The task:
Lines from the one containing "Screen dimensions: 1642x1048" through the last one in the data below: write them out word for word, and only them.

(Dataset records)
────────
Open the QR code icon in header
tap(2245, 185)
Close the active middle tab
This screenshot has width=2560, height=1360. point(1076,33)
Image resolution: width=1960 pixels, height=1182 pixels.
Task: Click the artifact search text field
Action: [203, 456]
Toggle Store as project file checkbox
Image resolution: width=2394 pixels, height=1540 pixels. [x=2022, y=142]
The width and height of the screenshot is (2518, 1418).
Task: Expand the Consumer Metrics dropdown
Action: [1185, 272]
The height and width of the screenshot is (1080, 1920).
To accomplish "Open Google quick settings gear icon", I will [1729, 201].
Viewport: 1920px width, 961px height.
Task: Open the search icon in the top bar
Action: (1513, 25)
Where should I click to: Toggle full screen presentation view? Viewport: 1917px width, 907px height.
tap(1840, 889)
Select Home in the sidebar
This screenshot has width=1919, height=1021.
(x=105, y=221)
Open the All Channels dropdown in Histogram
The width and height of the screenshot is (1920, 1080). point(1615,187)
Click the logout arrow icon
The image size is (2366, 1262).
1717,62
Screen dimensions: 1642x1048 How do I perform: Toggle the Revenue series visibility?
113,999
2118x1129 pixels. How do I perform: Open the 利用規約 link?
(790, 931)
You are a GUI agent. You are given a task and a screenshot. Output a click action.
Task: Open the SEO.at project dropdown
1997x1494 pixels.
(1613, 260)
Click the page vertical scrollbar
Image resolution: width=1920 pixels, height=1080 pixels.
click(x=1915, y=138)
────────
Task solution:
Screen dimensions: 1642x1048 How do I perform: Toggle the Revenue series visibility?
113,999
2118x1129 pixels. How do I perform: Open the 利用規約 link?
(790, 931)
You are a GUI agent. You are given a task and a screenshot. Output a click action.
Task: Open the SEO.at project dropdown
1997x1494 pixels.
(1613, 260)
Click the page vertical scrollbar
Image resolution: width=1920 pixels, height=1080 pixels.
click(x=1915, y=138)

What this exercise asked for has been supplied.